Me levanto. No gruño ni me arrastro por el pasillo, eso lo dejo para después de la siesta, esa cabezada sí que me sienta mal, aunque a ver quién se resiste a Morfeo cuando decide presentarse en la sobremesa, yo soy incapaz. Hay tardes en las que con gusto engancharía y dormiría y dormiría hasta el día siguiente, sin despertador, por favor.
Me da pereza ir al hospital. No me da pereza pensar en trabajar sino meterme en carretera. Quien ideó la campaña de "¿Te gusta conducir?" no lo hizo pensando en Madrid y su M30, con una imagen de un conductor a esas horas no se vendería ni un coche. Aún así, alguno hay que tiene el valor de asomar el brazo por la ventanilla para hacer tonterías con la mano al viento.

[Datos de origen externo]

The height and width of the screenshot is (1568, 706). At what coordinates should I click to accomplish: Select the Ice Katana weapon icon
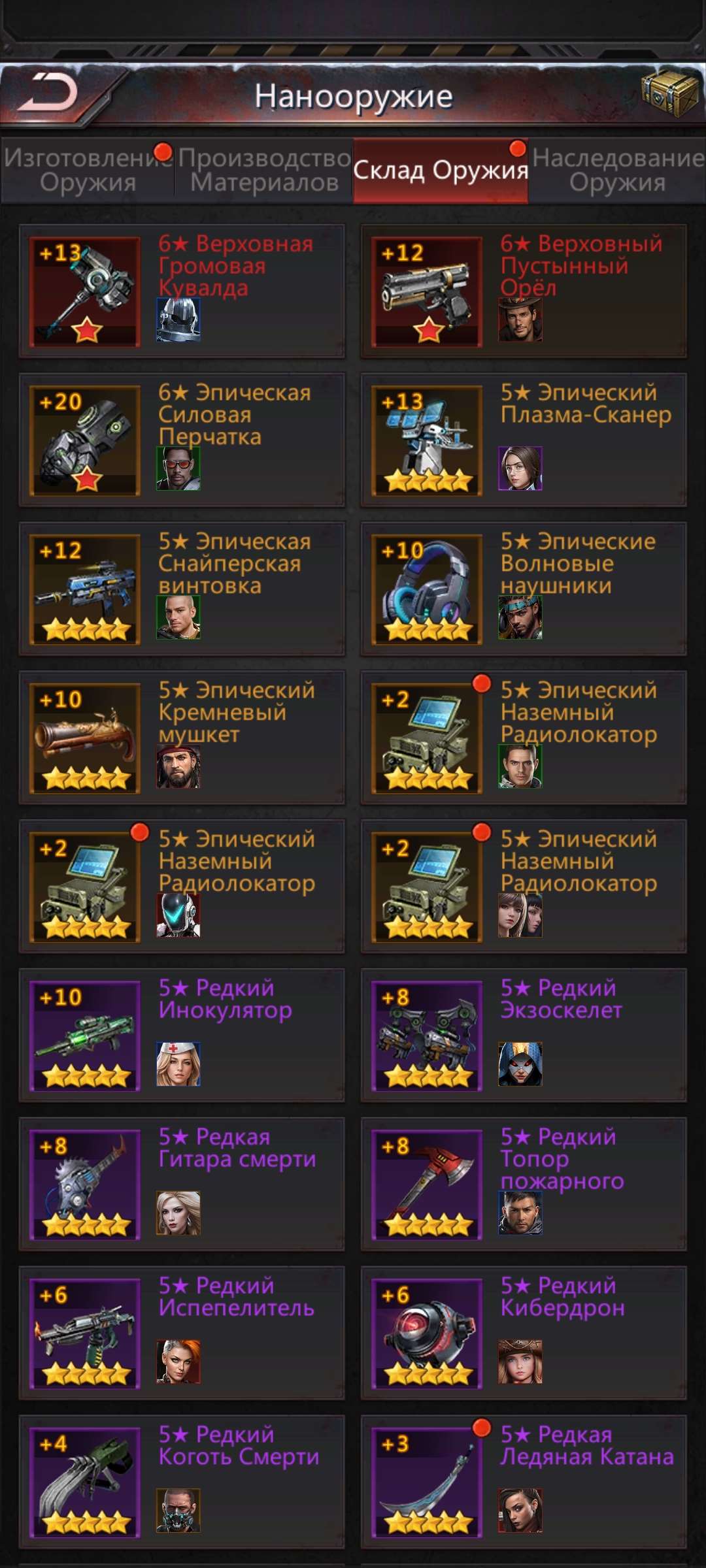(427, 1482)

La magia se rompe ante el quiebro de la moto del primer donante de órganos potencial del día o el sonido impaciente de la bocina que acompaña a la ráfaga de las largas del que no ha madrugado lo suficiente y pretende recuperar el tiempo en el trayecto. Seguro que tampoco ha desayunado, esas ganas de morder al de delante son un signo inequívoco de hipoglucemia.
La prueba final, antes de empezar la jornada, es recorrer los últimos metros antes de la entrada al hospital. El indeciso que busca sitio cambia de idea cuando decides adelantarle. En ese instante acelera y opta por pararse, en doble fila, justo antes de la entrada del parking o, ¿por qué no?, en la entrada misma, que allí dispone de más espacio. Una vez situado en el lugar escogido, procede a descargar con calma su pasaje. Los que quieran entrar, que esperen. Una pensaría que se terminará acostumbrado a algo que sucede todos los días, sin embargo todavía no he adquirido ese hábito. No sé cuál es mi problema pero, con el tiempo y la insistencia, no mejora mi tolerancia a la estupidez.